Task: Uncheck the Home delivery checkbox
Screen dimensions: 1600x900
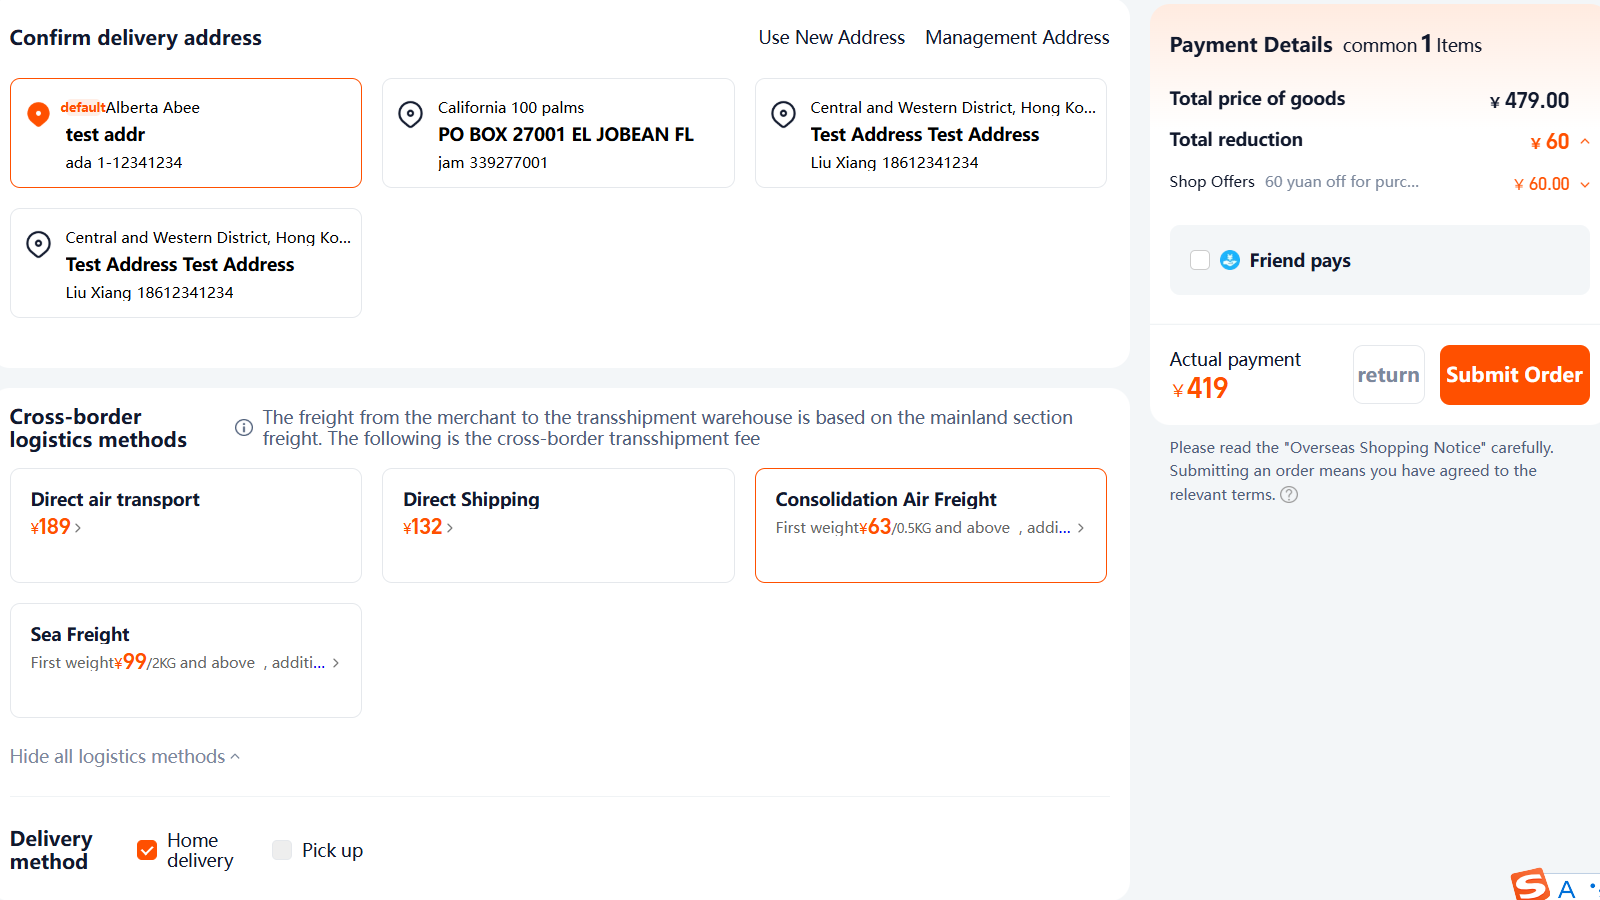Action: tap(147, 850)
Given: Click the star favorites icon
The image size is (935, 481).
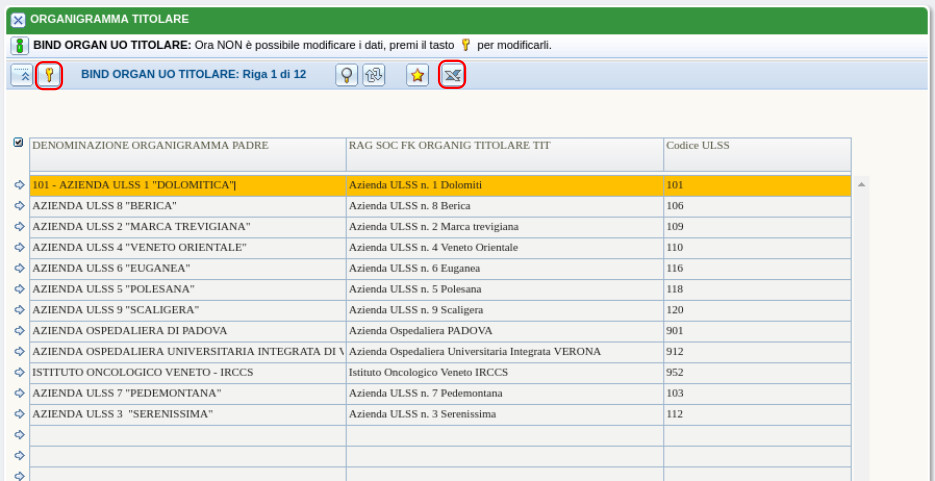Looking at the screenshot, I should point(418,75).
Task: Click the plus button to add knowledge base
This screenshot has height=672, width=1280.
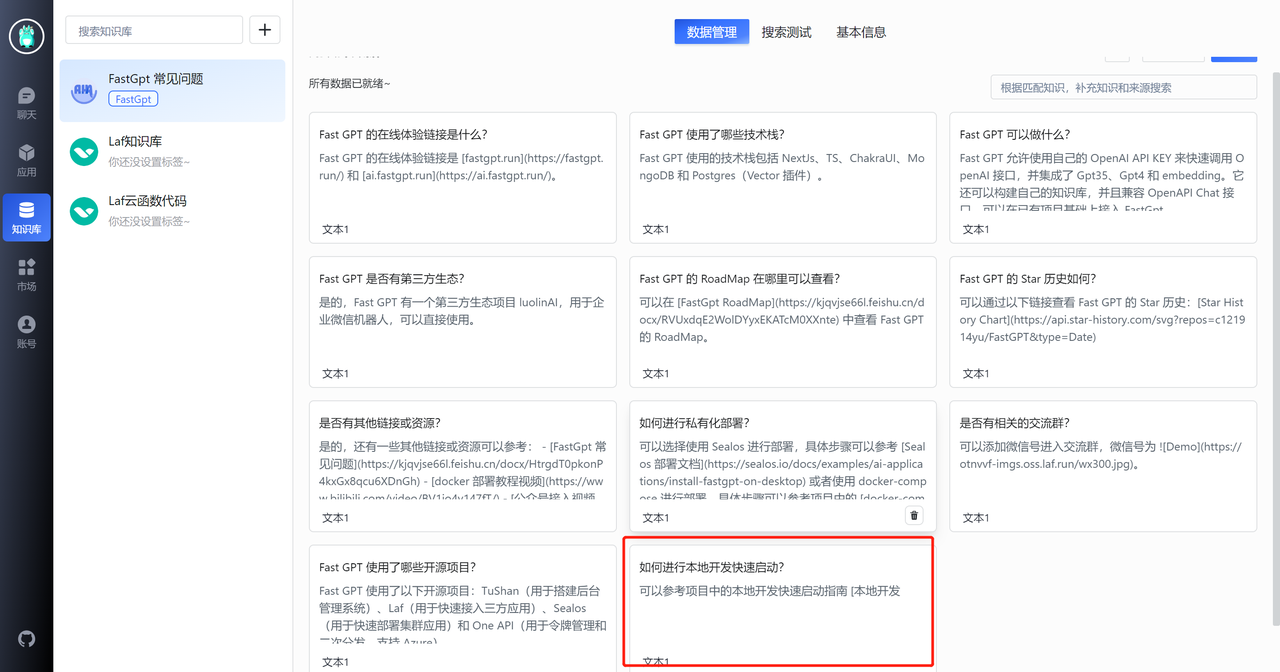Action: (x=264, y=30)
____
[What to produce]
Copy the text lines of the material above word for word, leaving out the pictures.

[Final result]
Task: Uncheck the Home delivery checkbox
Screen dimensions: 1600x900
Action: tap(147, 850)
Given: Click the star favorites icon
The image size is (935, 481).
Looking at the screenshot, I should point(418,75).
Task: Click the plus button to add knowledge base
This screenshot has height=672, width=1280.
Action: (x=264, y=30)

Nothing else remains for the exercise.